When the prospect is considered however, there are many more parallels between 1945 and 2015 than is first realised, and the road to electoral success in two years’ time may in fact have been drawn in the history books for Miliband to follow.
For example, despite the leader of the Labour Party’s assertive call for a leadership contest with David Cameron during his conference speech yesterday, he knows he cannot win an orthodox battle.
Indeed, during the self-deprecating opening to his speech, which has been so lauded by political pundits, he highlighted why. Red Ed does not epitomise charisma, statesmanship and self-assurance. He is slightly nerdy and has a striking resemblance to a character from Wallace and Gromit; certainly not the mature, imposing features of a world leader.
But he also knows that he does not need to win a leadership battle.
In 1945 Clement Attlee’s Labour Party fought the general election against their main opposition; Winston Churchill’s Conservatives. Attlee was up against a leader who had just defeated Nazi Germany; he was not going to win a leadership contest. Despite this, Attlee was to emerge victorious; steering the nation towards what is widely regarded as one of the golden periods of Labour Party history.
It is easy now to see where similarities can be drawn, and why 1945 gives our modern generation of Labour politicians hope. Churchill’s war was World War II; Cameron’s war was the Great Recession. Cameron will feel he is winning his war, and that his perceived superior leadership abilities merely serve to reinforce his electoral advantage. This is the sort of complacency that Miliband is looking to thrive upon, just as Attlee did in 1945.
Furthermore, winning the war is important, but an effective plan for the future is more so.
Attlee won the election of 1945 because the electorate felt his party was most capable of rebuilding the nation after the war; a war where the common man sacrificed himself for the good of the nation and now wanted a stake in its recovery.
Now that our economic war is nearly won, Miliband is also constructing a Labour vision where those who sacrificed the most during the crash: the poor and vulnerable, the small business owners etc. are now given a stake in the nation’s prosperity.

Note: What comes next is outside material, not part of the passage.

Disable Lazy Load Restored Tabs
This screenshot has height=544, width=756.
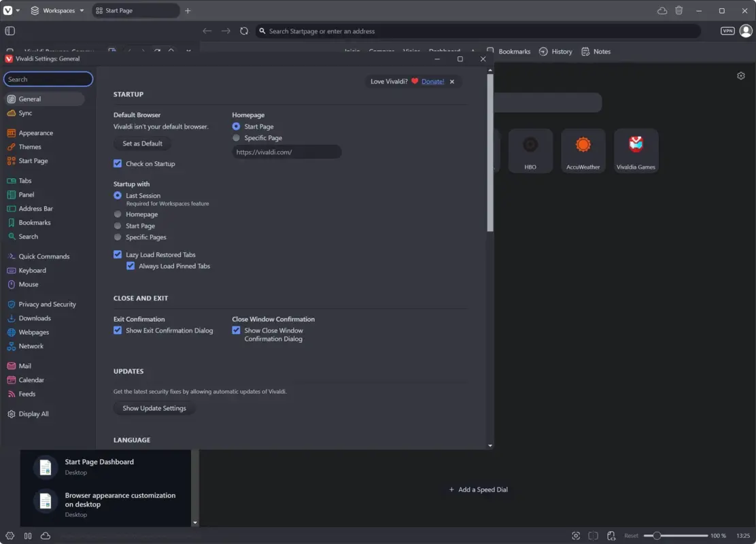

It is a philosophy that draws much from the struggles of 1945. Ed Miliband presented this vision during his speech yesterday, stating that he would oversee an economic recovery where ‘a rising tide would lift all boats, not just yachts.’
To ensure that Attlee’s successes are matched in 2015 however, Ed Miliband must still do more. Firstly, as called for by Alex Sargeson, Miliband must make his Labour Party an organisation engrained in local communities. A large part of Labour’s success in 1945 was due to their organisation of the home front, which had compelled the party to integrate into British society at a local level, placing them in constant and direct contact with the electorate in order to react to their needs. Ed Miliband must take it upon himself to promote a similar structure within the current Labour Party; local working class communities are crying out for support, and Labour Party figures must be seen to be working on the ground for the interests of these communities.
Secondly, one of Attlee’s most renowned feats as a leader was to assemble a star-studied cabinet rarely matched in British political history. Now, although I don’t suggest that Labour could assemble a cabinet comparable to one which boasted the figures of Nye Bevan, Ernest Bevin, Hugh Gaitskell and Herbert Morrison, Miliband should at least attempt to maximise the potential at his disposal. This would mean a return to cabinet positions for Alan Johnson and Andrew Adonis, whilst also promoting some of the up and coming talents of 2010, such as Stella Creasy.
Just as Attlee won over the nation with a collectivist vision in 1945, Ed Miliband must do the same seventy years on. He knows that the election will be won with policies, not hair product, and is fully prepared to lose a leadership contest if it means winning the electoral war. All he need do now is grow the moustache.